● What the task asks
Set down every line of the material below exactly, leaving out the pictures.

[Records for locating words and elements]
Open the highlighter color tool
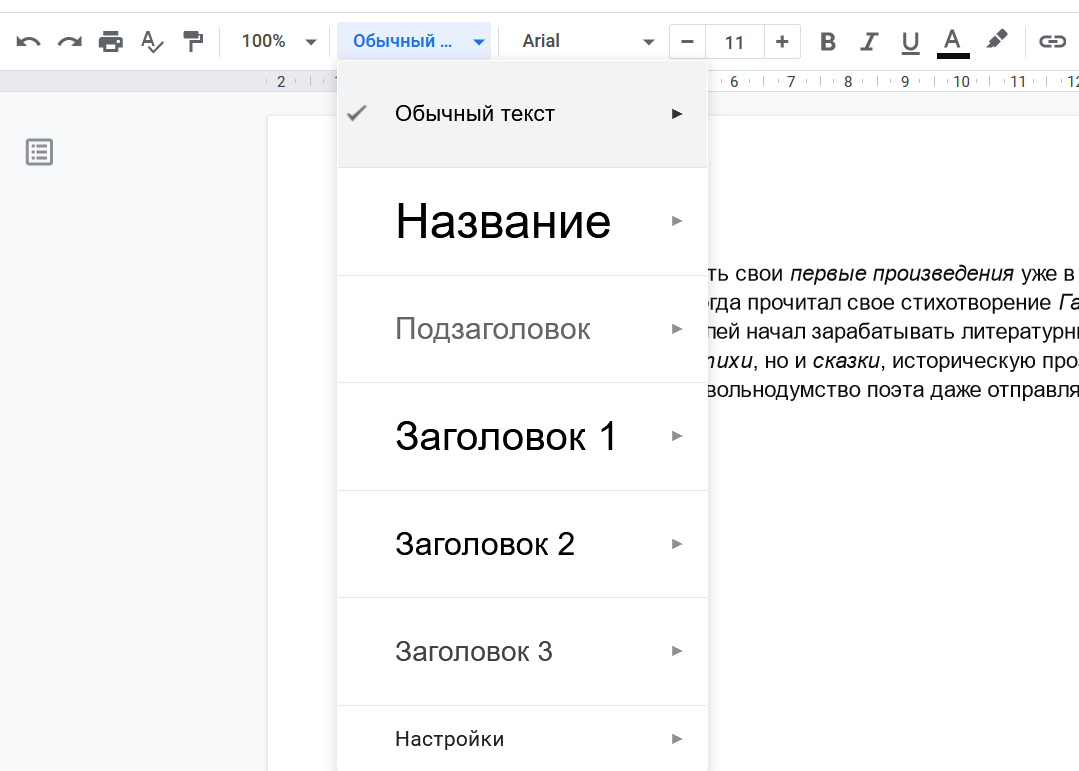 [996, 41]
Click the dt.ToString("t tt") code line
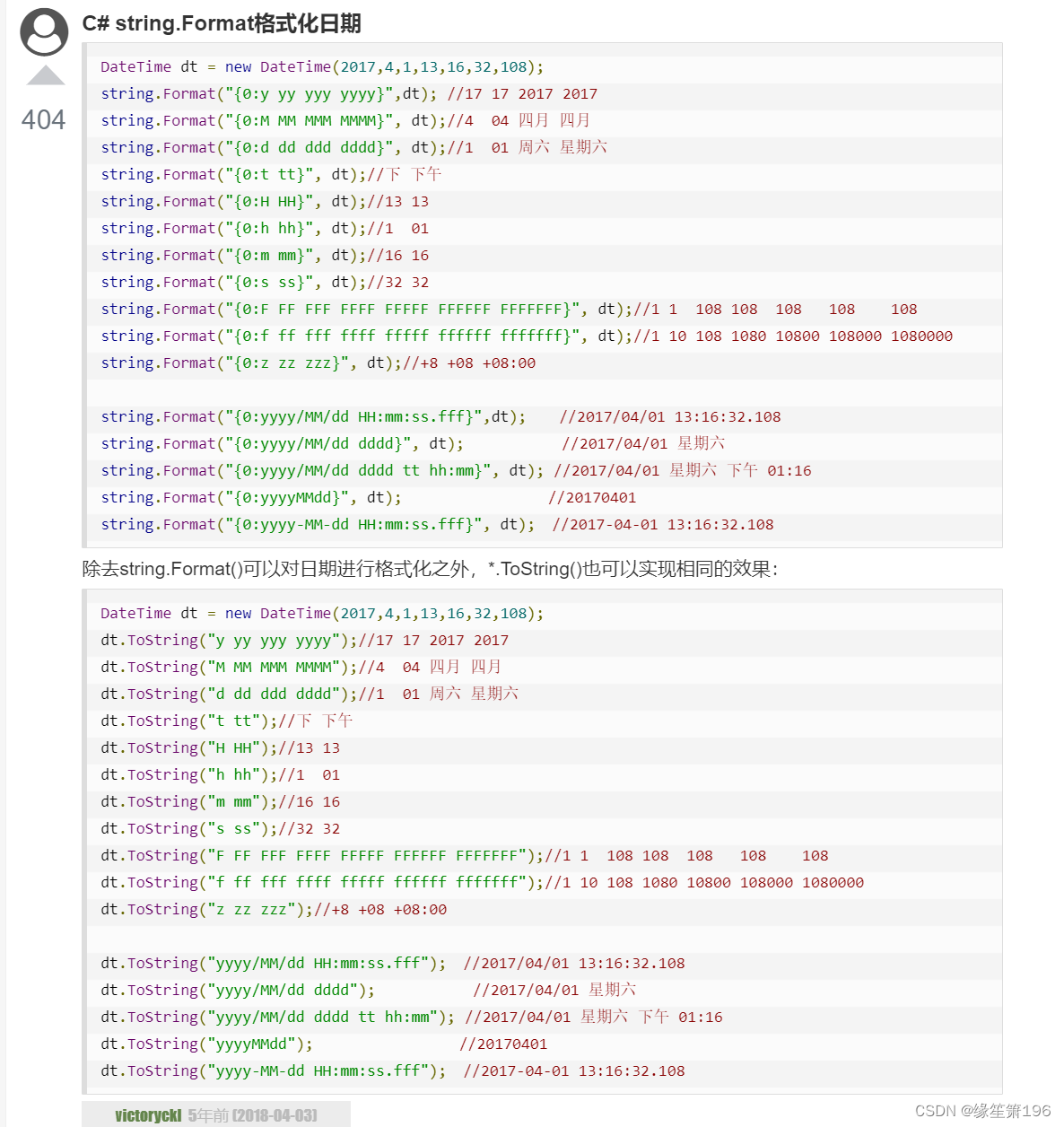The width and height of the screenshot is (1064, 1127). [226, 721]
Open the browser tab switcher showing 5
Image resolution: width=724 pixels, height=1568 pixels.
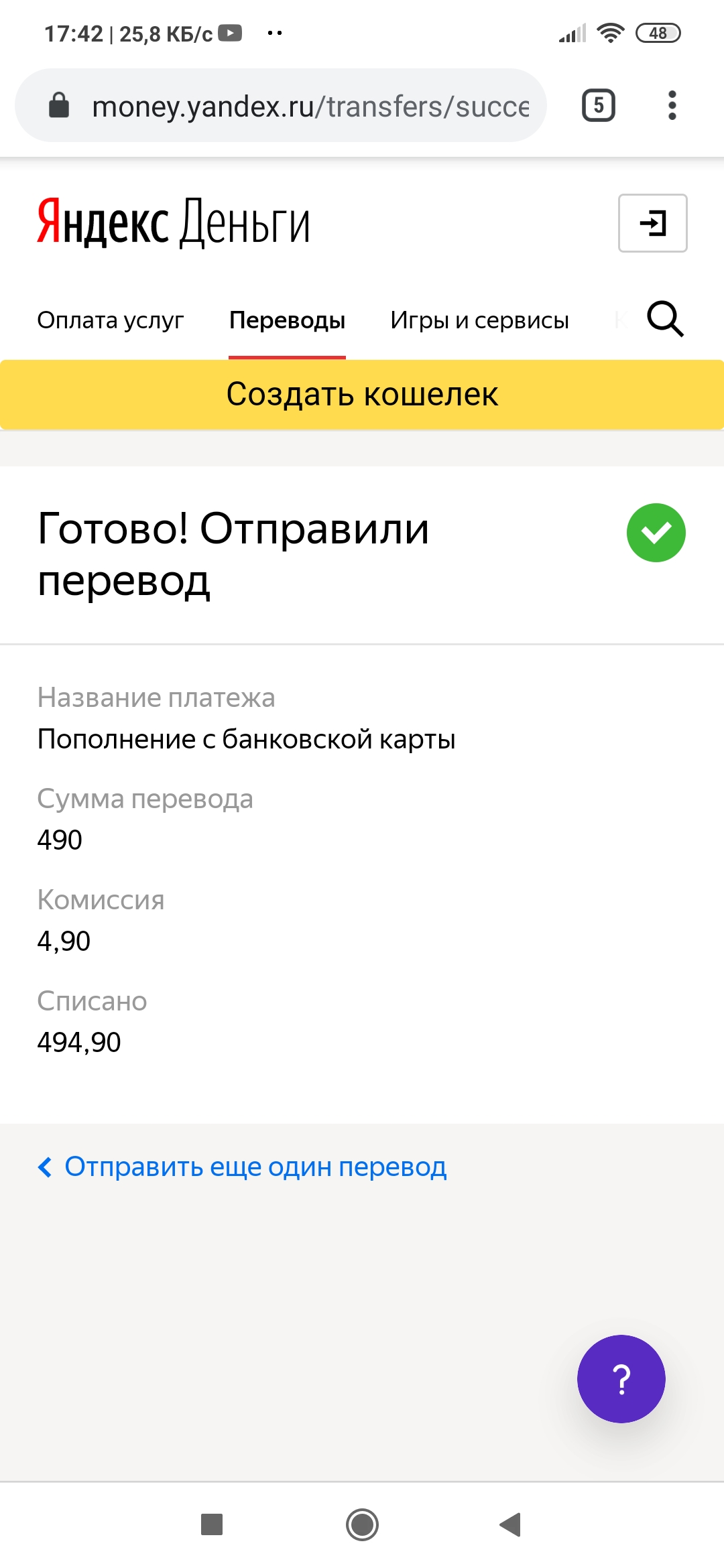point(598,105)
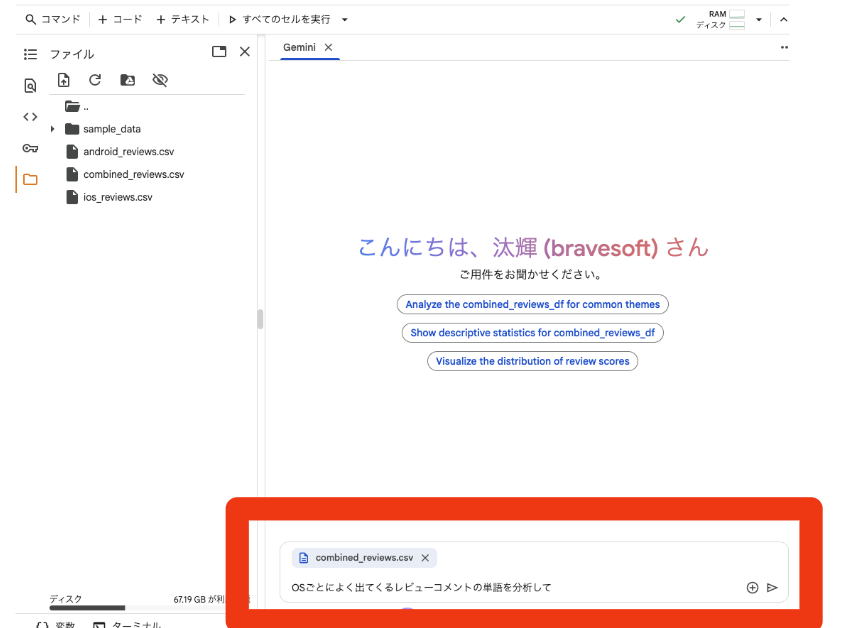Send the Gemini prompt with arrow icon
867x628 pixels.
point(772,587)
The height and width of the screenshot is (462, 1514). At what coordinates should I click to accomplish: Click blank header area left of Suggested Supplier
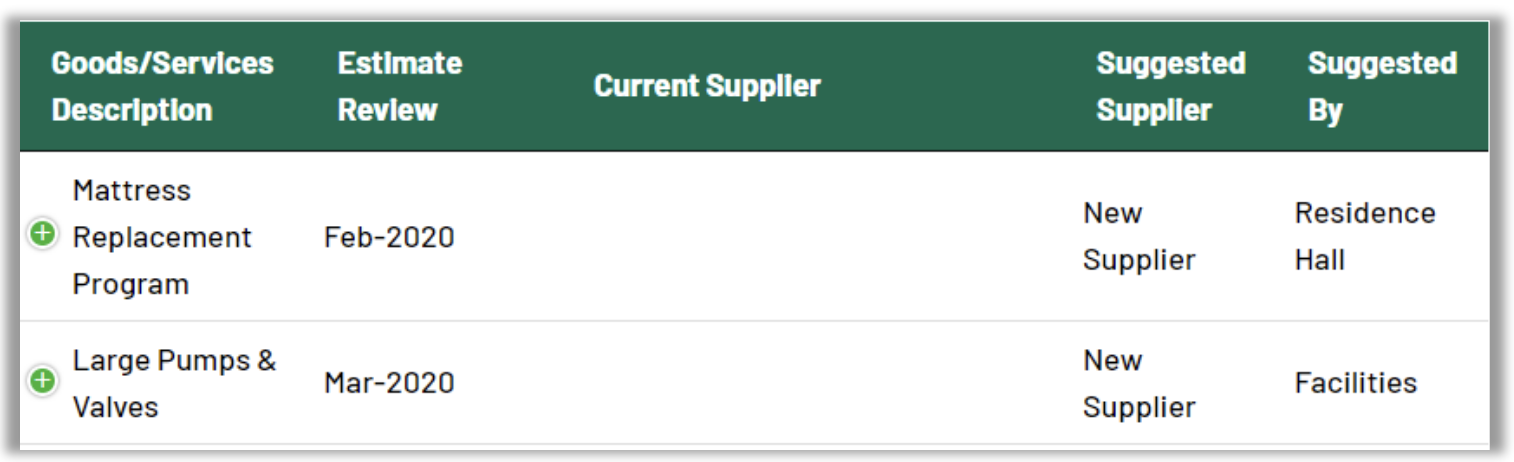960,86
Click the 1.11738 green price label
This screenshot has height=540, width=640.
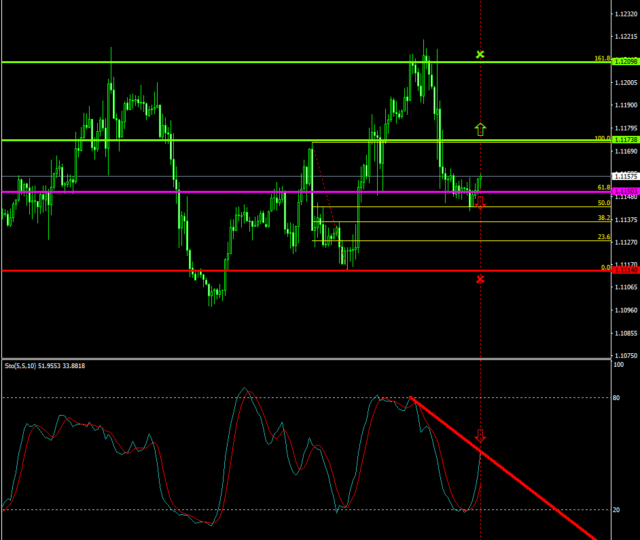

● Result
Open the highlighter color tool
 [996, 41]
Click the dt.ToString("t tt") code line
The width and height of the screenshot is (1064, 1127). [226, 721]
Open the browser tab switcher showing 5
Image resolution: width=724 pixels, height=1568 pixels.
point(598,105)
Send the Gemini prompt with arrow icon
867x628 pixels.
point(772,587)
The height and width of the screenshot is (462, 1514). At what coordinates should I click to accomplish: Click blank header area left of Suggested Supplier
960,86
Click the 1.11738 green price label
This screenshot has height=540, width=640.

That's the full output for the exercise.